Die Krisenländer schneiden nicht sehr gut ab, aber es gibt deutliche Unterschiede:
  1. Griechenland und Italien sind im europäischen Vergleich immer im unteren Drittel zu finden. 
  2. Irland ist außer bei der Government effektiveness immer im oberen Drittel zu finden.
  3. Spanien und Portugal sind deutlich im Mittelfeld zu finden.
Und wo ist Österreich? Österreich ist immer im Spitzenfeld, vor Griechenland und Italien, aber nicht immer vor Spanien und Portugal (Korruption). Deutschland ebenso,wie die skandinavischen Länder.

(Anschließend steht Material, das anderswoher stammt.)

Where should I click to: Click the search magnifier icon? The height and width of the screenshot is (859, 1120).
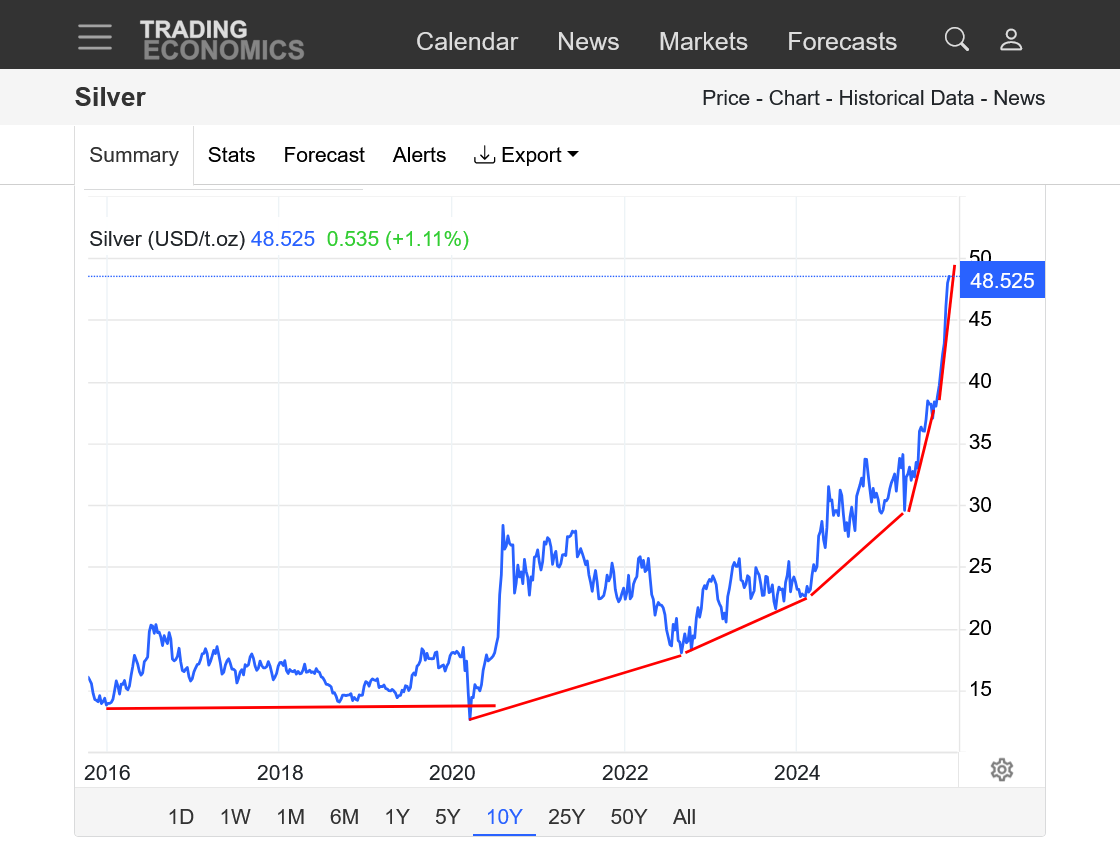coord(956,40)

Strukturreformen, welche die Leistungsfähigkeit des Staats und des Justizsystems betreffen, haben wahrscheinlich  unterschiedliche Pay-offs für die Länder. Am meisten würden Italien und Griechenland von solchen Reformen profitieren, Spanien weniger.

Ich denke, dass es einmal interessant wäre, Fiskalpolitik unter diesen Gesichtspunkten zu analysieren. Wie schon gesagt, wird in der Entwicklungsökonomie davon ausgegangen, dass es für Entwicklungs- und Schwellenländer tendenziell unmöglich ist antizyklische Fiskalpolitik zu betrieben. Ungünstige Institutionen und ungünstige polit-ökonomische Voraussetzung werden als Begründung genannt  (z.b. aber nicht ganz Menasse). Aber wie ist das mit der Asymmetrie von expansiver und restriktiver Fiskalpolitik in den europäischen Krisenländern?



PS Die Daten sind hier abrufbar. Grafiken und Daten sind frei verfügbar. Hier die drei Indikatoren die ich im Kopf hatte:
  

Control of corruption (13 repräsentative Indikatoren und 27 nicht-repräsentative Indikatoren) captures perceptions of the extent to which public power is exercised for private
gain, including both petty and grand forms of corruption, as well as "capture" of the state by elites and private
interests.


Government effectiveness (12 representative und 24 nicht-repräsenative Indikatoren) captures perceptions of the quality of public services, the quality of the civil service and the degree of its independence from political pressures, the quality of policy formulation and implementation, and the credibility of the government's commitment to such policies. 



Rule of law (37 repräsentative und 36 nichtrepräsentative Indikatoren) captures perceptions of the extent to which agents have confidence in and abide by the rules of society, and in particular the quality of contract enforcement, property rights, the police, and the courts, as well as the likelihood of crime and violence.